*Exercise prompt*.
Rewrite the records starting at the line containing "You are a computer-use" and ending at the line containing "tap(193, 326)", replacing "star rating icons" with "rating stars" and leaving everything else unchanged. Leave the pictures out.

*Listing*.
....

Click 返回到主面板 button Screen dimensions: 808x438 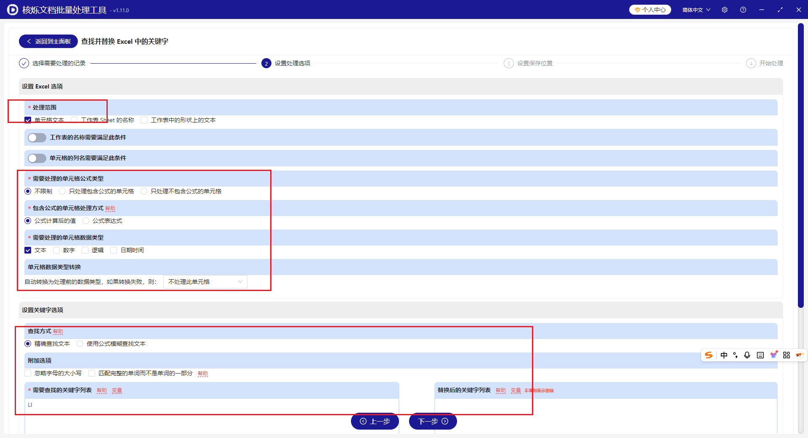pos(48,41)
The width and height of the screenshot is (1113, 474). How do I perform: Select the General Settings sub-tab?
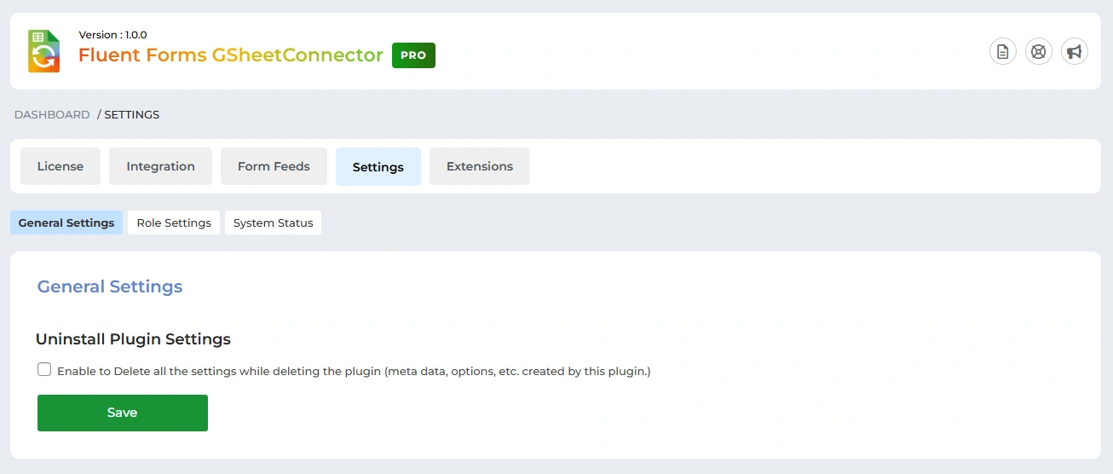click(x=66, y=223)
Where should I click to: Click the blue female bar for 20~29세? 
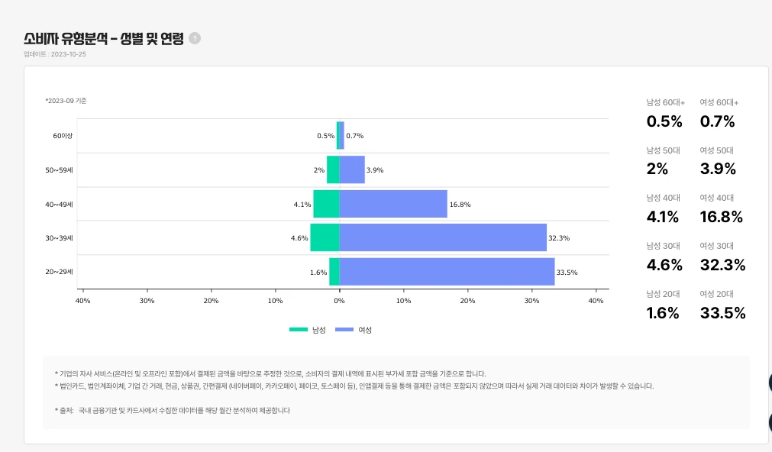447,272
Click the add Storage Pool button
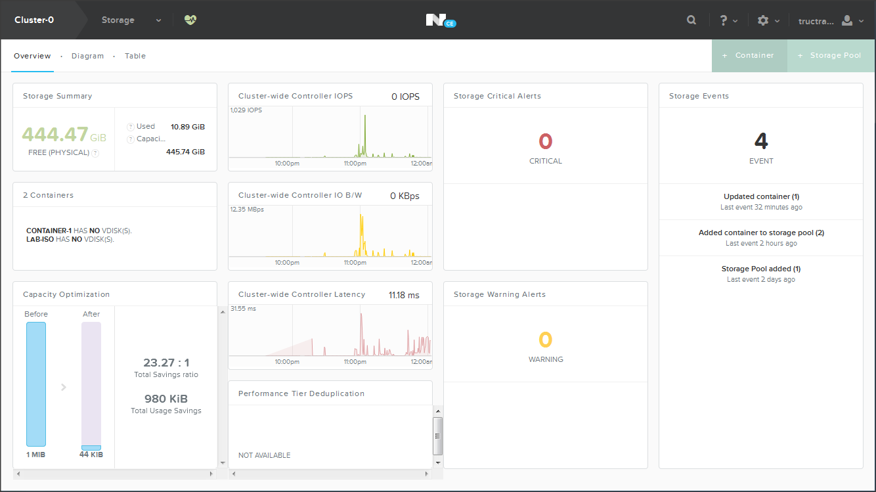This screenshot has height=492, width=876. tap(830, 56)
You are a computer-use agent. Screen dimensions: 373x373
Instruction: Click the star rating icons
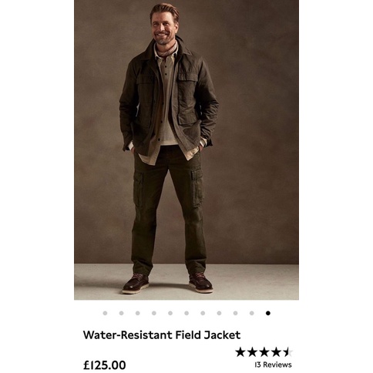point(264,352)
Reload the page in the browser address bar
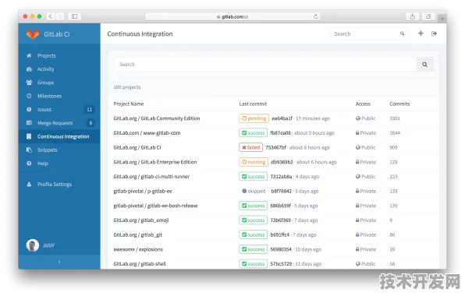 click(315, 16)
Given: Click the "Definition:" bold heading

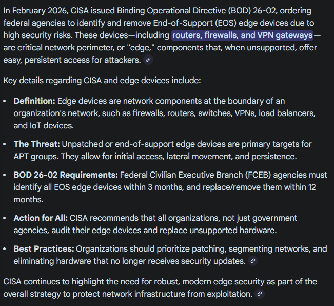Looking at the screenshot, I should pyautogui.click(x=34, y=101).
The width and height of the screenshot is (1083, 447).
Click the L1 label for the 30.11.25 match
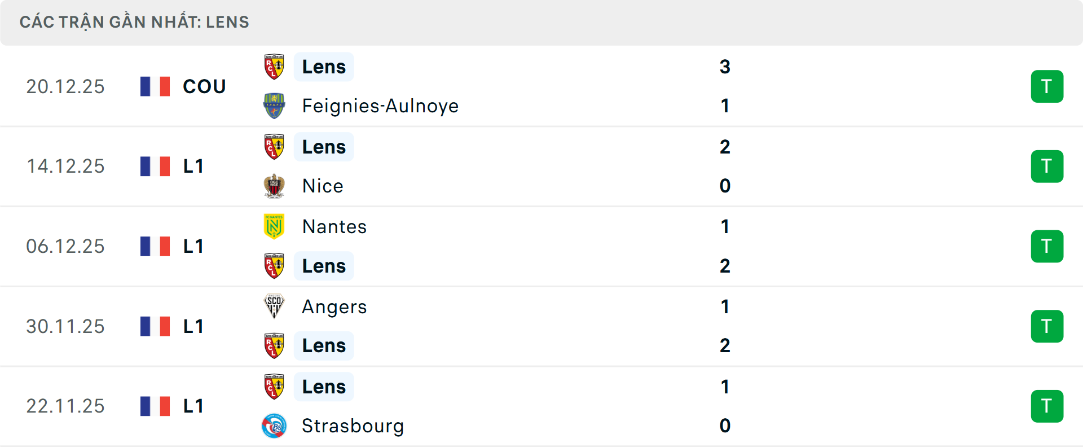tap(193, 326)
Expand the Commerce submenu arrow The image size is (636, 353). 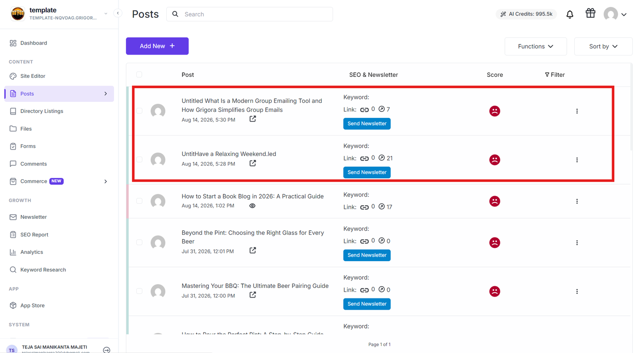tap(105, 182)
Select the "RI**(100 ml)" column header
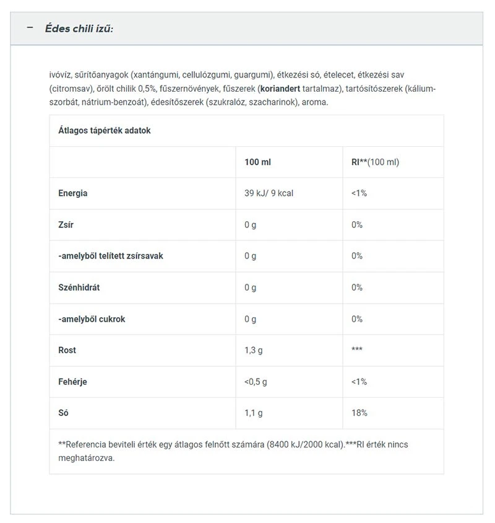The image size is (495, 523). 375,162
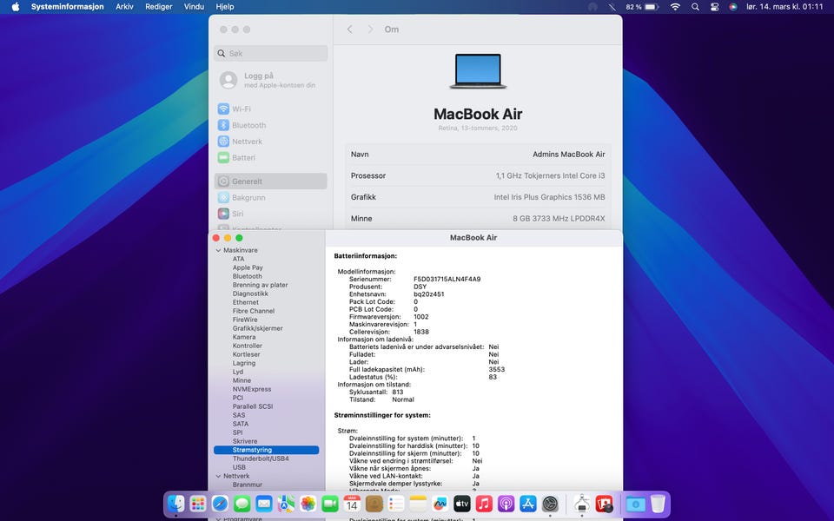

....

*Written solution*.
You are a computer-use agent. Screen dimensions: 373x373
Instruction: Click the rating stars
point(264,352)
Reload the page in the browser address bar
 click(315, 16)
Given: Click the "Definition:" bold heading

Looking at the screenshot, I should pyautogui.click(x=34, y=101).
The width and height of the screenshot is (1083, 447).
Click the L1 label for the 30.11.25 match
tap(193, 326)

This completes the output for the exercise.